VCNet - a weakly supervised end-to-end deep-learning network for large-scale HR land-cover mapping

October 30, 2025 · View on GitHub

High-resolution (HR) land-cover mapping is an important task for surveying the Earth's surface and supporting decision-making in sectors such as agriculture, forestry and smart cities. However, it is impeded by the scarcity of HR high-quality labels, complex ground details and high computational cost. To address these challenges, we propose VCNet, a weakly-supervised end-to-end deep-learning network for large-scale HR land-cover mapping. It facilitates large-scale HR land-cover mapping by automatically generating HR maps using LR historical data as guidance, which fully eliminates the need for manual annotation and human intervention.

In this study, we utilize the framework to produce a 1-m HR land-cover map for Shanghai, the economic epicenter of China, with an accuracy of 72.26%. The complete 1-m resolution land-cover mapping results of Shanghai are shown below:

Environment Requirements

Hardware Requirements

NVIDIA GPU (recommended video memory ≥ 8GB)
System memory ≥ 16GB
Storage: Approximately 20GB for datasets and models

Software Dependencies

torch==1.4.0  
torchvision==0.5.0  
numpy>=1.19.5  
tqdm>=4.62.3  
tensorboard>=2.7.0  
tensorboardX>=2.5.1  
ml-collections>=0.1.0  
medpy>=0.4.0  
SimpleITK>=2.1.1  
scipy>=1.7.3  
h5py>=3.6.0  
rasterio==1.2.10  
easydict>=1.9

Dataset Preparation

The Chesapeake Bay Dataset

The Chesapeake Bay Dataset contains 1-meter resolution images and a 30-meter resolution land-cover product as the training data pairs and also contains a 1-meter resolution ground reference for assessment. Download the dataset at Microsoft's website: https://lila.science/datasets/chesapeakelandcover and put them at ./dataset/Chesapeake_NewYork_dataset.

● **RECORDS PROVIDED**:
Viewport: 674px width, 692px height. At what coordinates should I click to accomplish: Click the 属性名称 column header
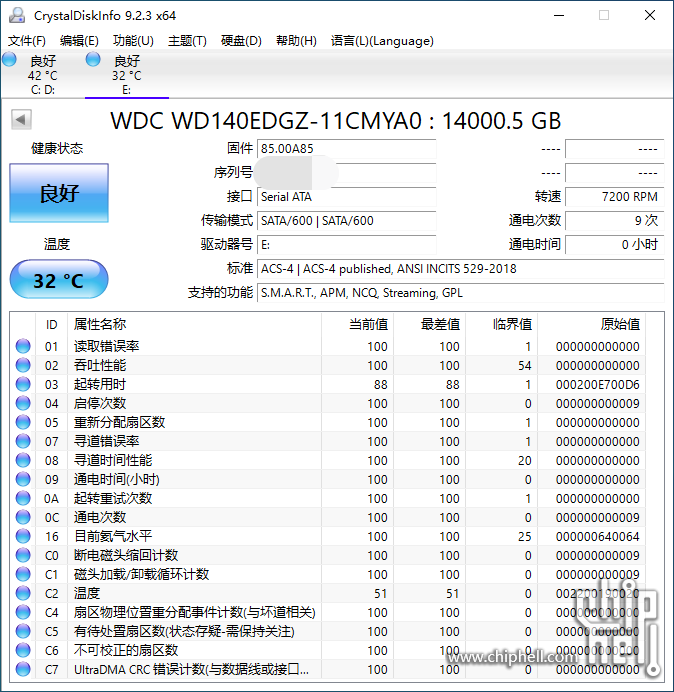coord(100,324)
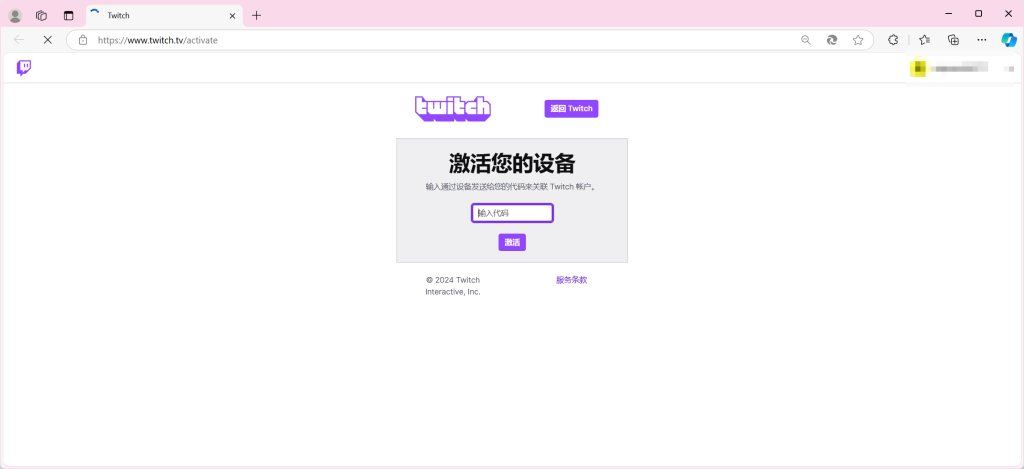Click the zoom magnifier in address bar
This screenshot has width=1024, height=469.
[806, 40]
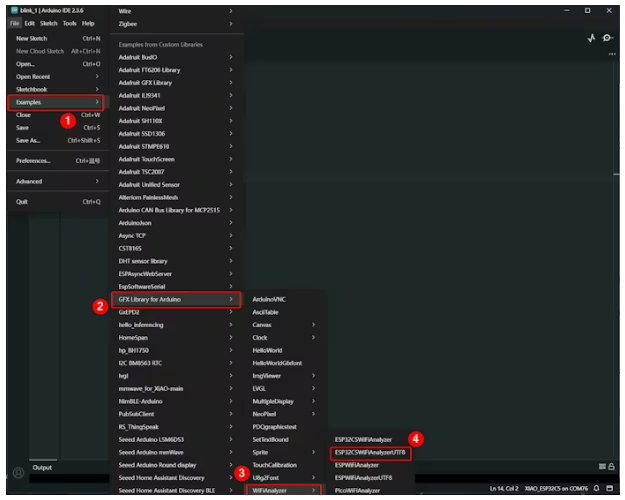Expand the WiFiAnalyzer submenu
This screenshot has height=500, width=625.
(284, 490)
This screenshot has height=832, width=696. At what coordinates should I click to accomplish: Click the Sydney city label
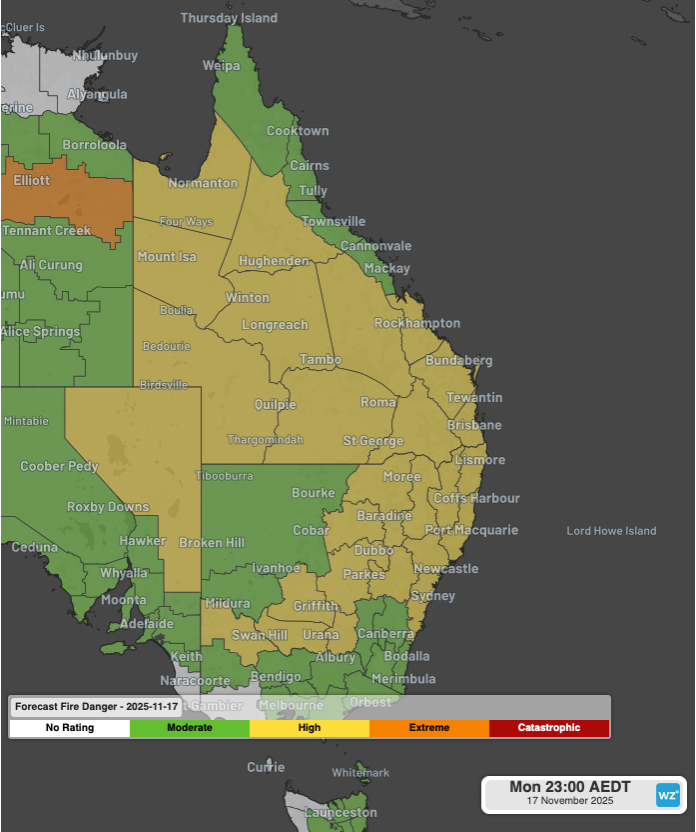433,596
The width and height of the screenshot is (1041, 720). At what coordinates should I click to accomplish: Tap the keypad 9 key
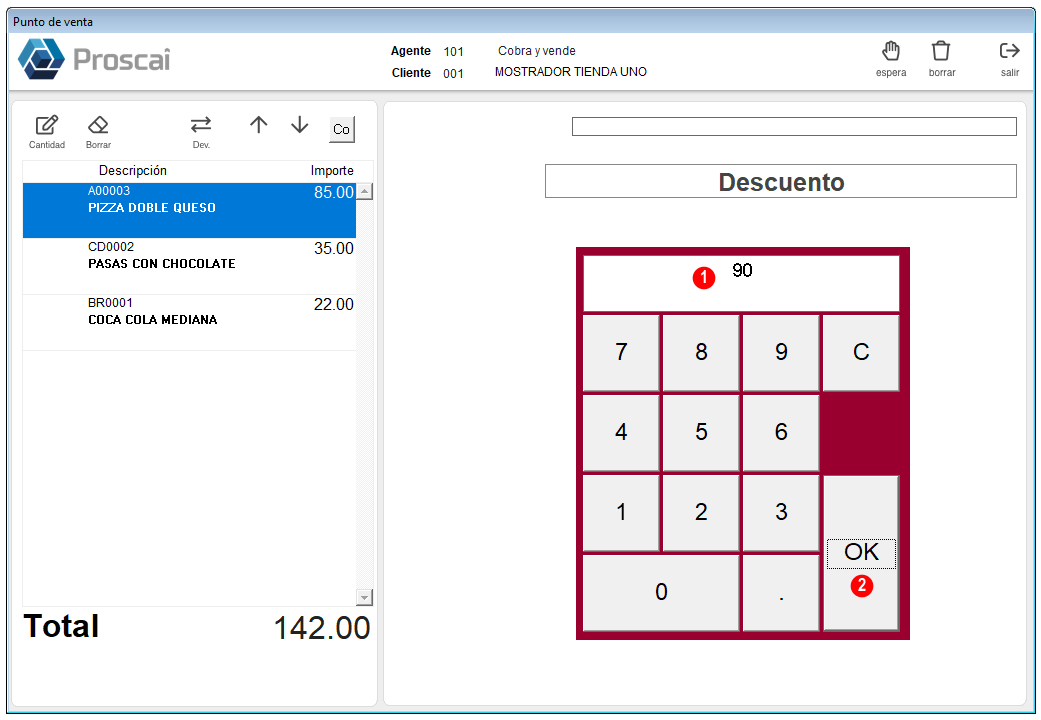(781, 353)
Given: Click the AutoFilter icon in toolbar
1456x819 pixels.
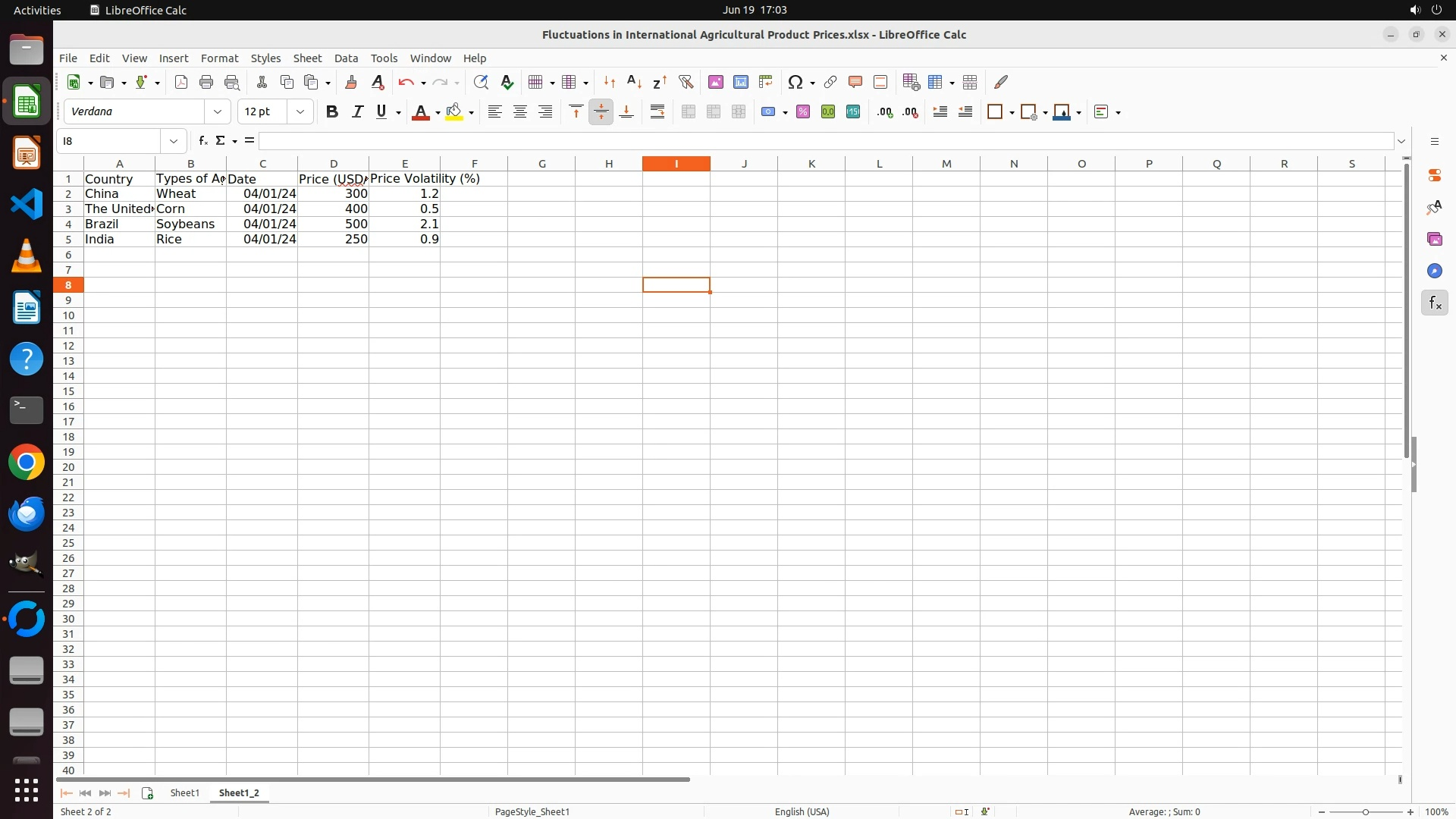Looking at the screenshot, I should pyautogui.click(x=686, y=82).

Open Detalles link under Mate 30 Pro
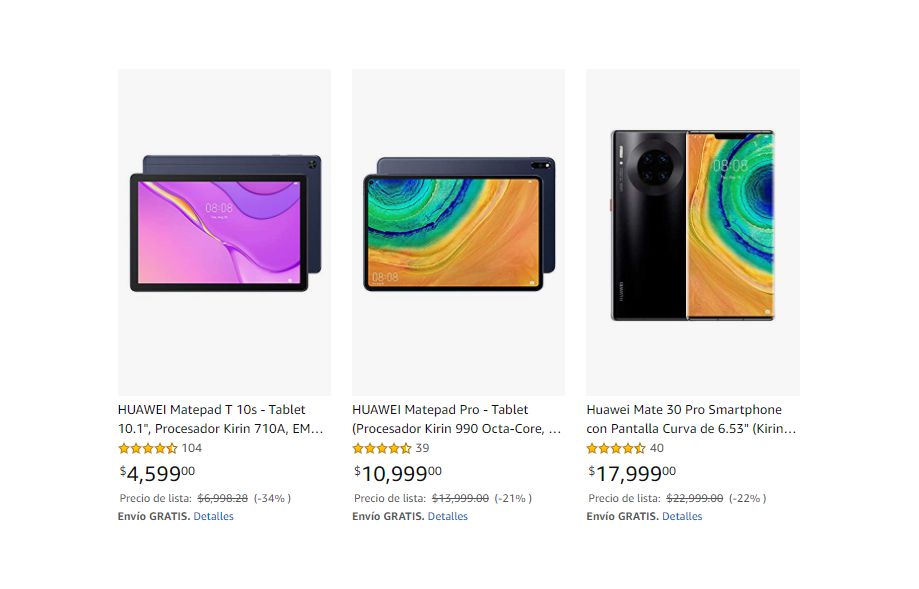682,516
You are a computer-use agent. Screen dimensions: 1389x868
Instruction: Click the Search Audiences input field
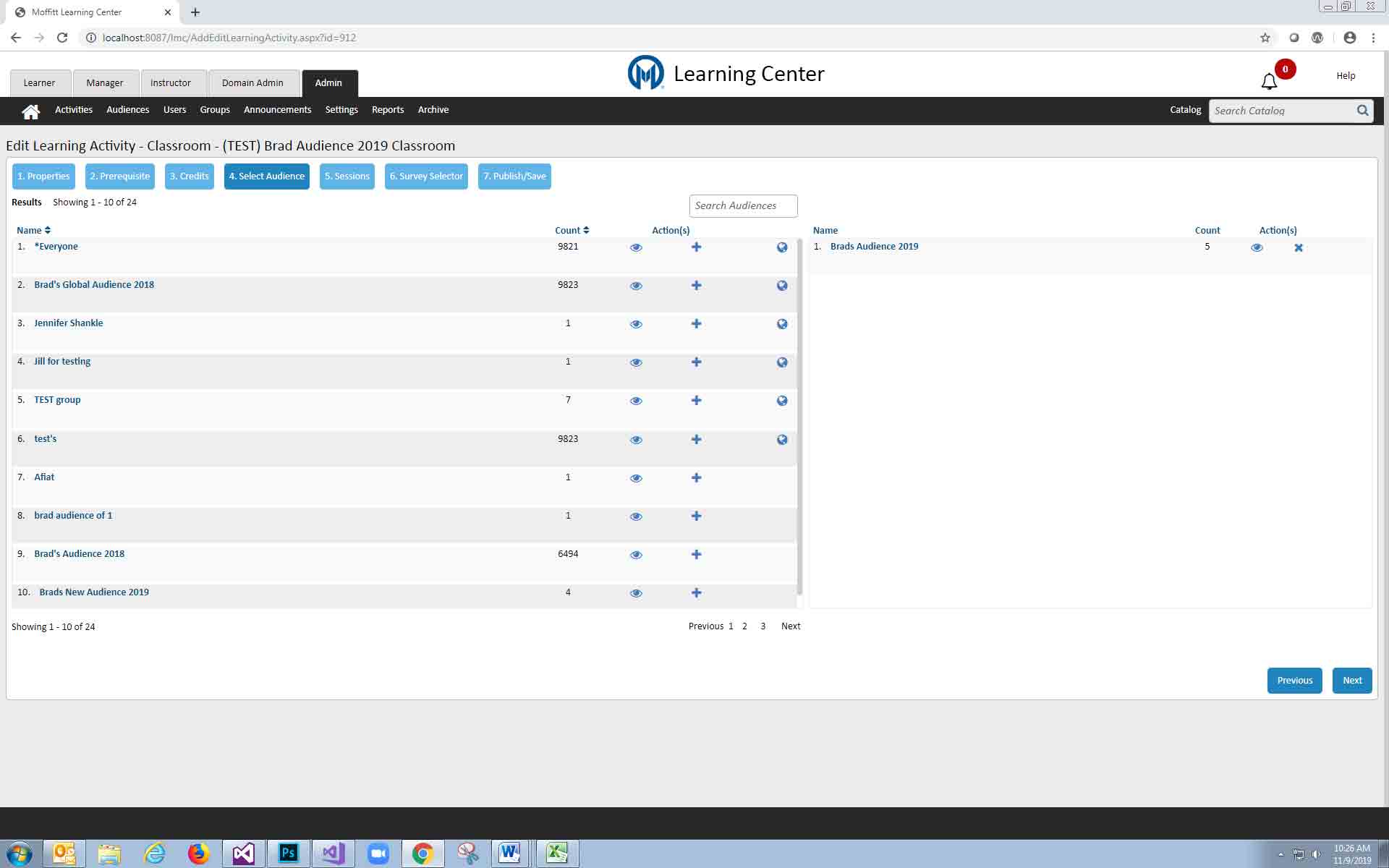click(743, 206)
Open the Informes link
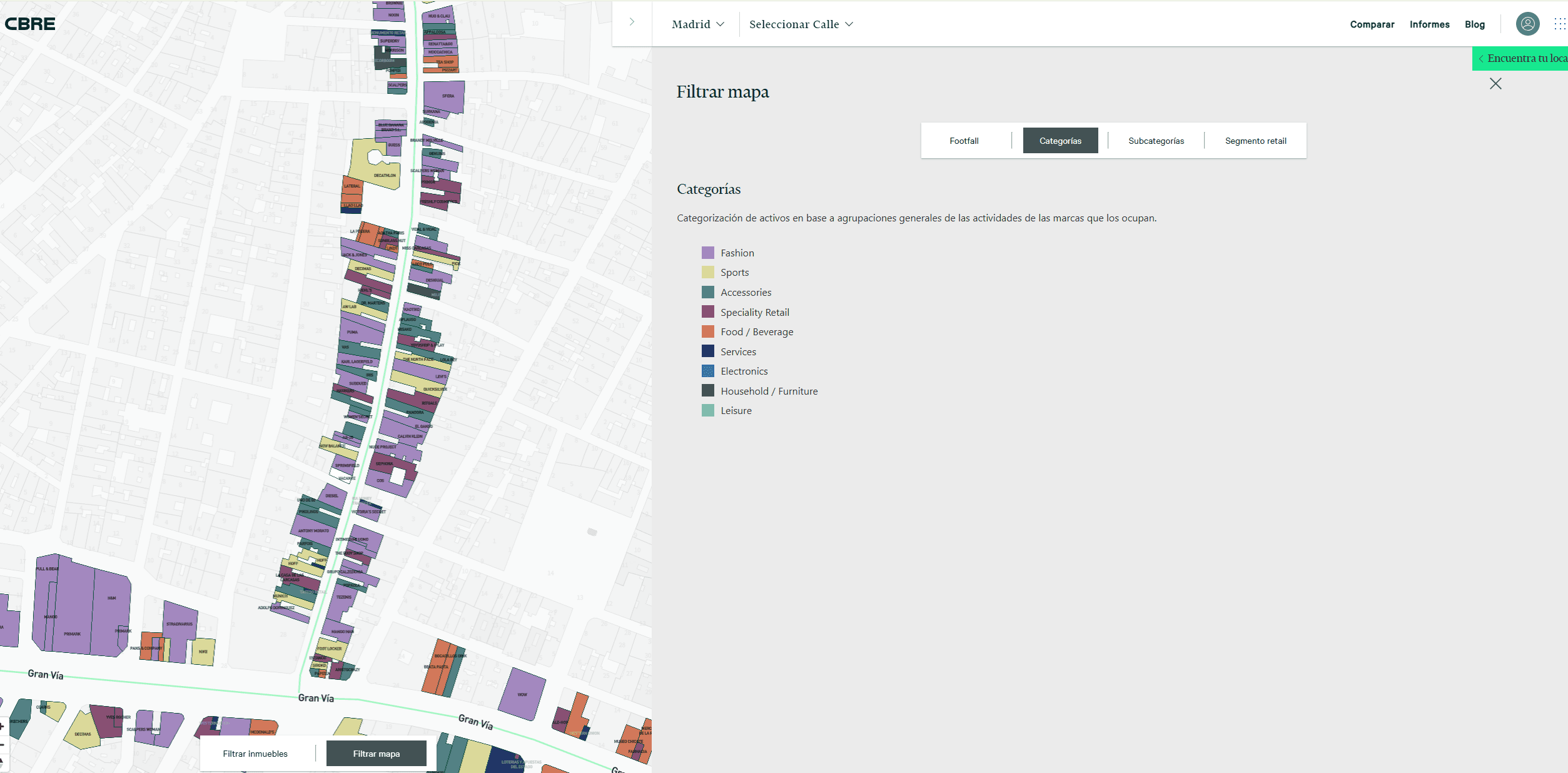1568x773 pixels. pyautogui.click(x=1429, y=24)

● **TASK INSTRUCTIONS**:
1. What accuracy does the VCNet page report for the 1-m land-cover map of Shanghai?
2. Copy the VCNet page between "The Chesapeake Bay Dataset contains" and "them at ./dataset/Chesapeake_NewYork_dataset.", inclusive, replacing "30-meter" with "10-meter".
Use only the VCNet page to answer, not the data.

● **RESULTS OF THE TASKS**:
1. 72.26%

2.
The Chesapeake Bay Dataset contains 1-meter resolution images and a 10-meter resolution land-cover product as the training data pairs and also contains a 1-meter resolution ground reference for assessment. Download the dataset at Microsoft's website: https://lila.science/datasets/chesapeakelandcover and put them at ./dataset/Chesapeake_NewYork_dataset.